## Exercise instructions
Transcribe every line of the entries exactly.

=-=-=

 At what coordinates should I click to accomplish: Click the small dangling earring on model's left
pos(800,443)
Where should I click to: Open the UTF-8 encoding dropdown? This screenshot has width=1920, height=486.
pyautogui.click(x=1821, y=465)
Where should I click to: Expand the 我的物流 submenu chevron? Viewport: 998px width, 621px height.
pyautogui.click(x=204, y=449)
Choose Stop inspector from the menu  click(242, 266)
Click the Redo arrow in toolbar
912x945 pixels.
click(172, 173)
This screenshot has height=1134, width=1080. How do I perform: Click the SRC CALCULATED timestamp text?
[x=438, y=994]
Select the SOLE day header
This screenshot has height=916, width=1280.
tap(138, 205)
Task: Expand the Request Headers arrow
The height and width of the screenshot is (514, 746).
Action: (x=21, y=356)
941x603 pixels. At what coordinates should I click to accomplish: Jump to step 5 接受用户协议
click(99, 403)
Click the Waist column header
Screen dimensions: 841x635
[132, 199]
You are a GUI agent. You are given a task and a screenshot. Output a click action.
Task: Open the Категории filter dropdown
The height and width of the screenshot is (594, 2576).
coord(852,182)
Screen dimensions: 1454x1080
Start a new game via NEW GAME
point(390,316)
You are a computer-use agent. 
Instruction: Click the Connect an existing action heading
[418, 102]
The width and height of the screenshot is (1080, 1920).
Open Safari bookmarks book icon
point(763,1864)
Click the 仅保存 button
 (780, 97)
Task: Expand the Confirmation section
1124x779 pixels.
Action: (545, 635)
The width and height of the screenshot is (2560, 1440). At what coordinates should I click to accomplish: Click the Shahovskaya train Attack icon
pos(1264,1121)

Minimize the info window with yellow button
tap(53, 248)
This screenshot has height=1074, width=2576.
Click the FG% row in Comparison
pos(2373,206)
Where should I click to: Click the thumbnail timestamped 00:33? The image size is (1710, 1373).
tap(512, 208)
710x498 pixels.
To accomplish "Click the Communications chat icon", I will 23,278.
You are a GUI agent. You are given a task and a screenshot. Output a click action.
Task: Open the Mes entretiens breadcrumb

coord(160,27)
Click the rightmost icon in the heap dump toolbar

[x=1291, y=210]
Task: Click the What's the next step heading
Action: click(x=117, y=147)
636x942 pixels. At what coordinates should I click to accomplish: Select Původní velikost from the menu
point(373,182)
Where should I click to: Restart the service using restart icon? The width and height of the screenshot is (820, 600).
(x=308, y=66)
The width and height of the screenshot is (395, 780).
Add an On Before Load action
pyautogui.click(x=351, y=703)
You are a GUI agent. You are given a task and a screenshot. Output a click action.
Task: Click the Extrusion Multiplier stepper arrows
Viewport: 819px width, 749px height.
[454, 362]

=-=-=

## Response to this exercise
 At what coordinates should I click to accomplish: Click the small dangling earring on model's left
pos(800,443)
Where should I click to: Open the UTF-8 encoding dropdown? This screenshot has width=1920, height=486.
pyautogui.click(x=1821, y=465)
Where should I click to: Expand the 我的物流 submenu chevron? Viewport: 998px width, 621px height.
pyautogui.click(x=204, y=449)
Choose Stop inspector from the menu  click(242, 266)
Click the Redo arrow in toolbar
912x945 pixels.
click(172, 173)
This screenshot has height=1134, width=1080. How do I perform: Click the SRC CALCULATED timestamp text?
[x=438, y=994]
Select the SOLE day header
This screenshot has height=916, width=1280.
tap(138, 205)
Task: Expand the Request Headers arrow
The height and width of the screenshot is (514, 746).
Action: (x=21, y=356)
941x603 pixels. At what coordinates should I click to accomplish: Jump to step 5 接受用户协议
click(99, 403)
Click the Waist column header
Screen dimensions: 841x635
[132, 199]
You are a GUI agent. You are given a task and a screenshot. Output a click action.
Task: Open the Категории filter dropdown
The height and width of the screenshot is (594, 2576).
coord(852,182)
Screen dimensions: 1454x1080
Start a new game via NEW GAME
point(390,316)
You are a computer-use agent. 
Instruction: Click the Connect an existing action heading
[418, 102]
The width and height of the screenshot is (1080, 1920).
Open Safari bookmarks book icon
point(763,1864)
Click the 仅保存 button
 (780, 97)
Task: Expand the Confirmation section
1124x779 pixels.
Action: (545, 635)
The width and height of the screenshot is (2560, 1440). At what coordinates should I click to accomplish: Click the Shahovskaya train Attack icon
pos(1264,1121)

Minimize the info window with yellow button
tap(53, 248)
This screenshot has height=1074, width=2576.
Click the FG% row in Comparison
pos(2373,206)
Where should I click to: Click the thumbnail timestamped 00:33? The image size is (1710, 1373).
tap(512, 208)
710x498 pixels.
To accomplish "Click the Communications chat icon", I will 23,278.
You are a GUI agent. You are given a task and a screenshot. Output a click action.
Task: Open the Mes entretiens breadcrumb

coord(160,27)
Click the rightmost icon in the heap dump toolbar

[x=1291, y=210]
Task: Click the What's the next step heading
Action: click(x=117, y=147)
636x942 pixels. At what coordinates should I click to accomplish: Select Původní velikost from the menu
point(373,182)
Where should I click to: Restart the service using restart icon? The width and height of the screenshot is (820, 600).
(x=308, y=66)
The width and height of the screenshot is (395, 780).
Add an On Before Load action
pyautogui.click(x=351, y=703)
You are a GUI agent. You are given a task and a screenshot. Output a click action.
Task: Click the Extrusion Multiplier stepper arrows
Viewport: 819px width, 749px height.
[454, 362]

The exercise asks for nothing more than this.